Il FMI è convinto che al momento sia più probabile il secondo scenario, anche alla luce del debito pubblico mondiale che ha toccato cifre da record, quasi 250 trilioni di dollari, ovvero tre volte il PIL globale. Ad essere particolarmente pericolosi sono i debiti delle società. Stando a Kristalina Georgieva, in caso di un brusco crollo dell’economia i debiti societari, accompagnati da un rischio di default, raggiungerebbero quota 19 trilioni di dollari, ovvero quasi il 40% del debito complessivo, sopportato dalle 8 economie maggiori del pianeta. Ciò significa che senza programmi di sostegno statali su larga scala, fallirà circa la metà delle maggiori attività a livello globale.
Solo negli USA, stando al rapporto pubblicato quest’estate dalla Fed, nel 2018 l’indebitamento delle imprese più in difficoltà è aumentato del 20% fino a raggiungere 1,1 trilioni di dollari. Inoltre, considerata la massa creditizia societaria complessiva la quota dei loro prestiti ha superato persino i valori più elevati toccati prima della crisi del 2007.
“Grandi volumi di un debito potenzialmente cattivo potrebbero far peggiorare la situazione mano a mano che questa progredisce, provocando una crisi della fiducia e creando allo stesso tempo un circolo vizioso. Io sono molto preoccupato per il cosiddetto debito ‘gratuito’ a tasso negativo che continua ad essere richiesto”, ha spiegato a Sputnik, Timur Nigmatullin, direttore investimenti presso Otkrytie Broker.
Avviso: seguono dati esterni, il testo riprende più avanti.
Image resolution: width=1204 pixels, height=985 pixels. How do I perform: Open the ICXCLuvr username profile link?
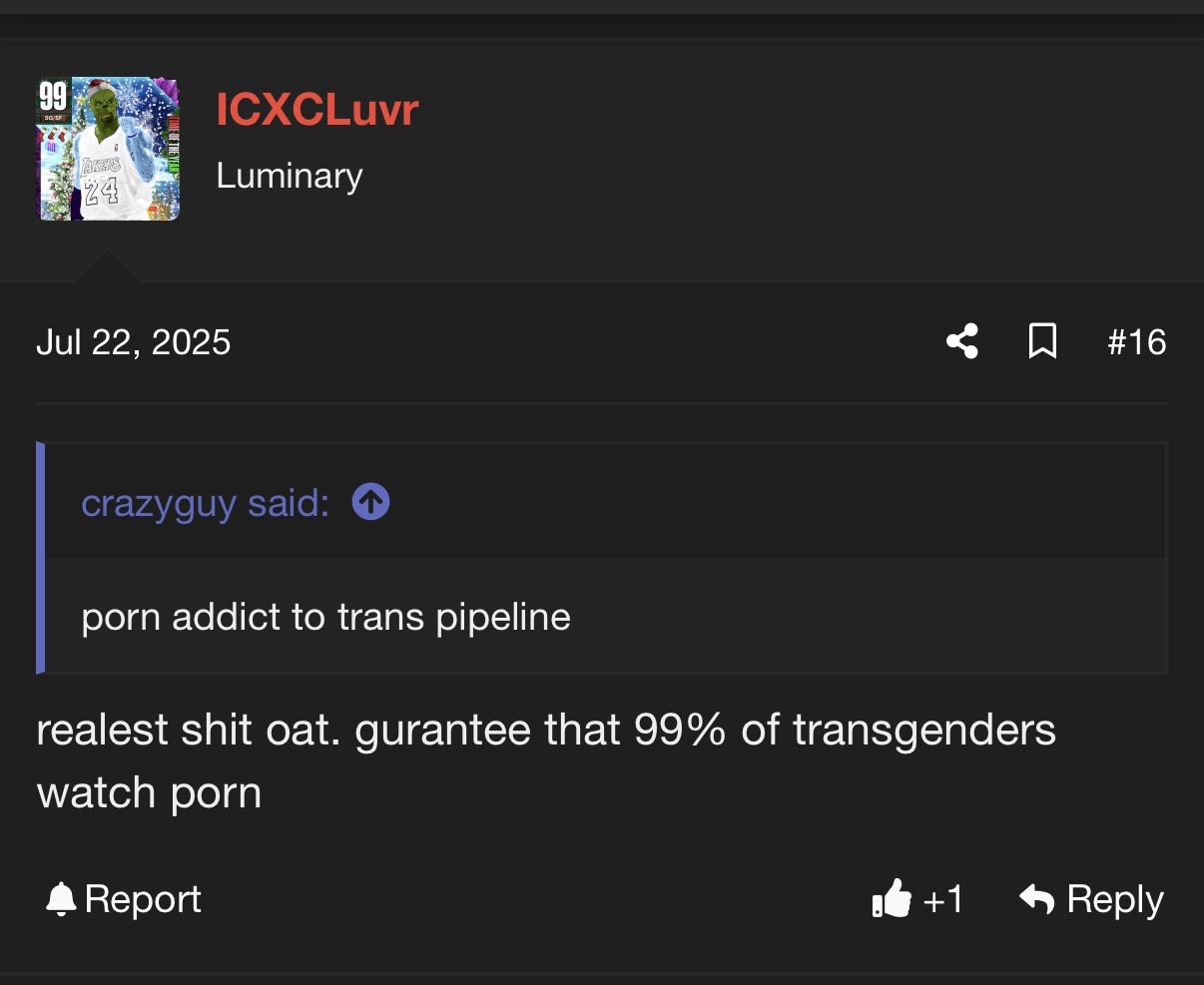tap(317, 110)
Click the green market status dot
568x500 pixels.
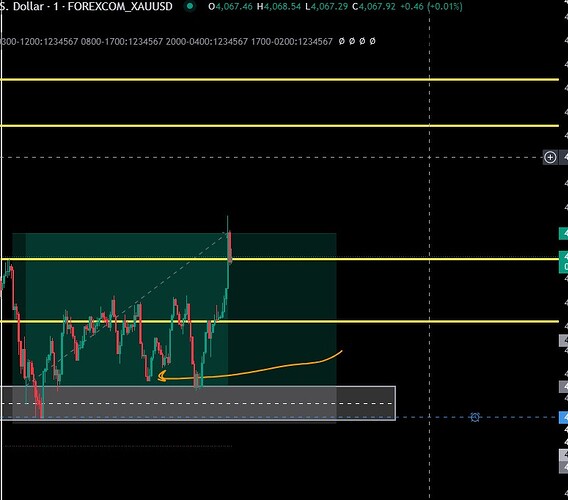tap(189, 6)
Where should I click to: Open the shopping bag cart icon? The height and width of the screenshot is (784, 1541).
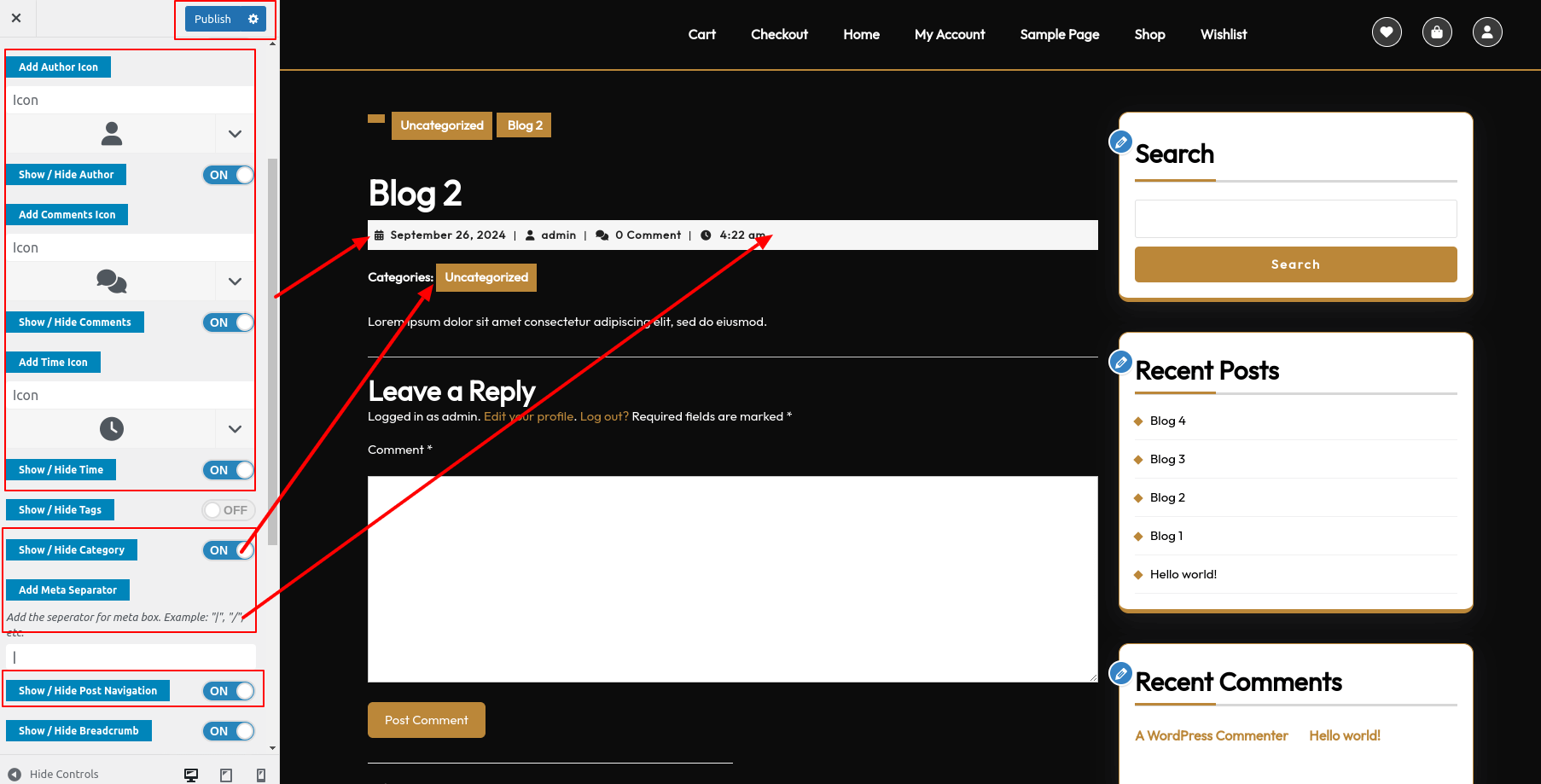tap(1437, 32)
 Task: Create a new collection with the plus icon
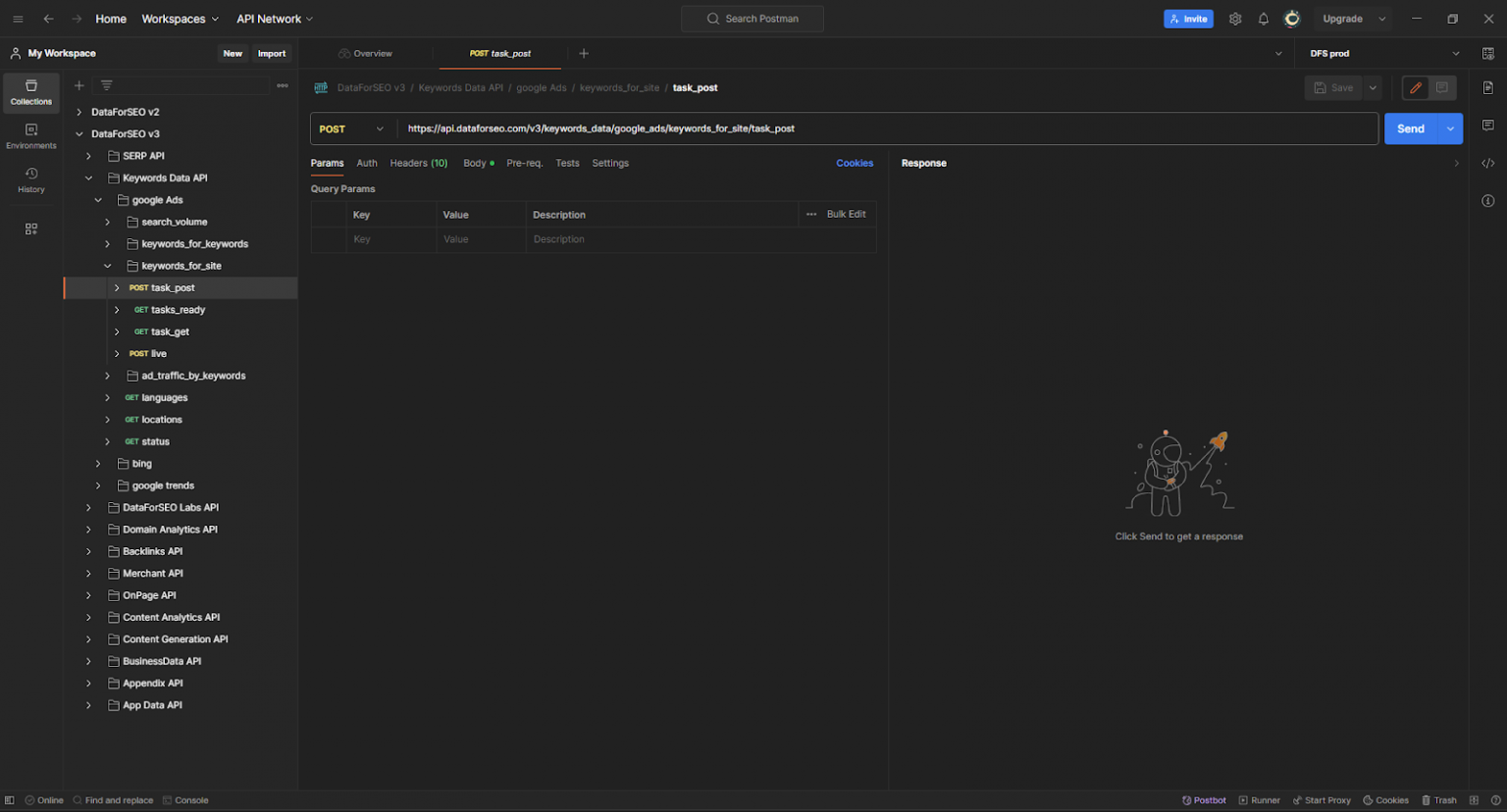tap(79, 85)
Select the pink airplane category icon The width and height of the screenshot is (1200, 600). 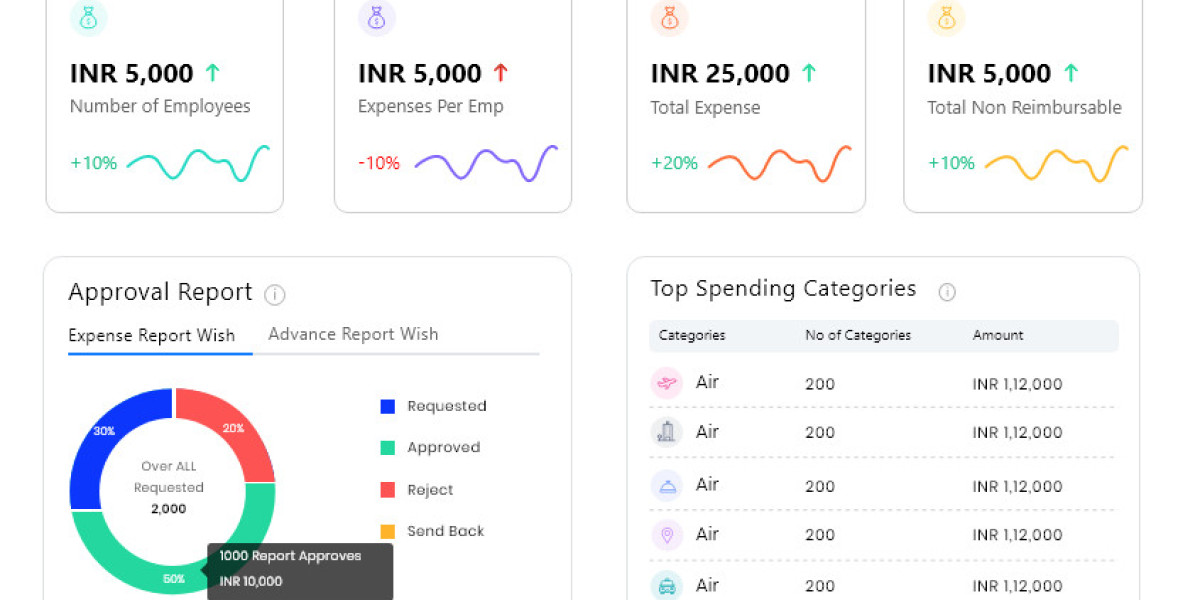(666, 383)
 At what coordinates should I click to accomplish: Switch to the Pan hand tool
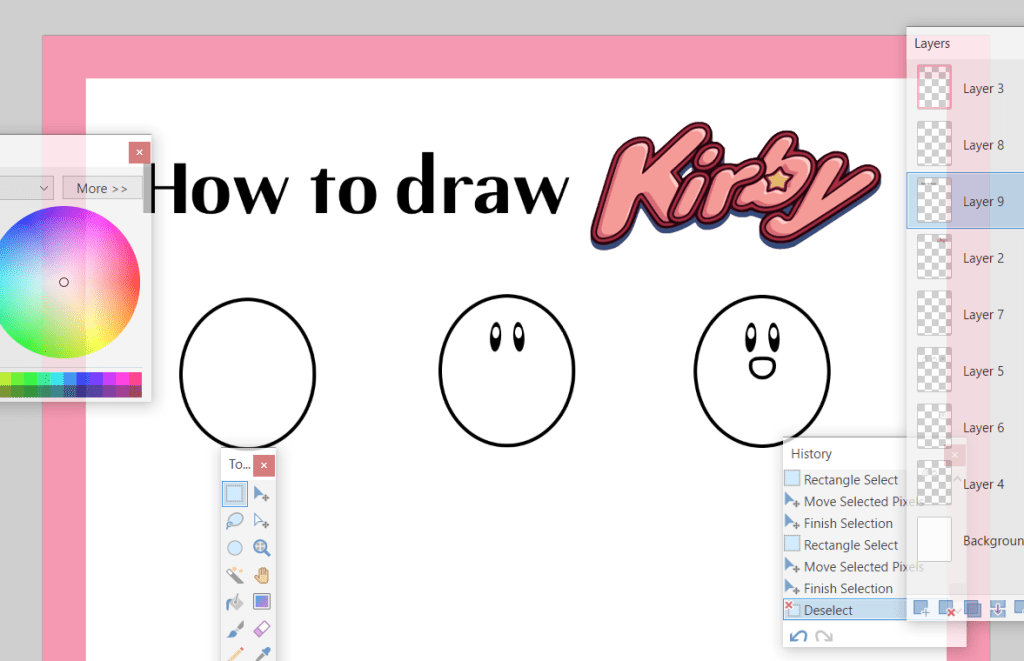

Cosa ne sarà della Russia?
Anche la Russia sarà interessata dal rallentamento dell’economia mondiale. Stando alla previsione della Banca mondiale i ritmi di crescita del PIL russo quest’anno si attestano all’1% invece dell’1,2% previsto. L’anno prossimo, invece, sarà dell’1,7% invece dell’1,8%. Questo è dovuto al rallentamento dell’attività produttiva a sua volta legato all’adempimento degli obblighi di riduzione delle estrazioni imposti dall’OPEK.
Gli esperti sono convinti che negli anni della crisi i proventi russi derivati dall’industria del greggio subiranno un calo. Solitamente in situazioni analoghe le economie in via di sviluppo riducono le esportazioni di idrocarburi per via del calo della produzione. Il greggio non subirà però una diminuzione di prezzo importante: infatti, per evitare un’offerta eccessivamente elevata sul mercato mondiale dell’energia, i Paesi leader nel settore petrolifero troveranno un nuovo accordo per la riduzione delle estrazioni.
Ma anche in questo scenario la Russia non sarà interessata dal default. Già a inizio dell’estate il debito pubblico del Paese è andato in negativo: le eccedenze dei fondi pubblici nei conti della Banca centrale russa, delle banche commerciali e di vari fonti extra-bilancio hanno toccato gli 1,36 trilioni di rubli. Ciò significa che anche dopo l’estinzione simultanea di tutti i debiti, lo Stato disporrà di fondi a sufficienza per adempiere agli impegni presi di fronte alla popolazione.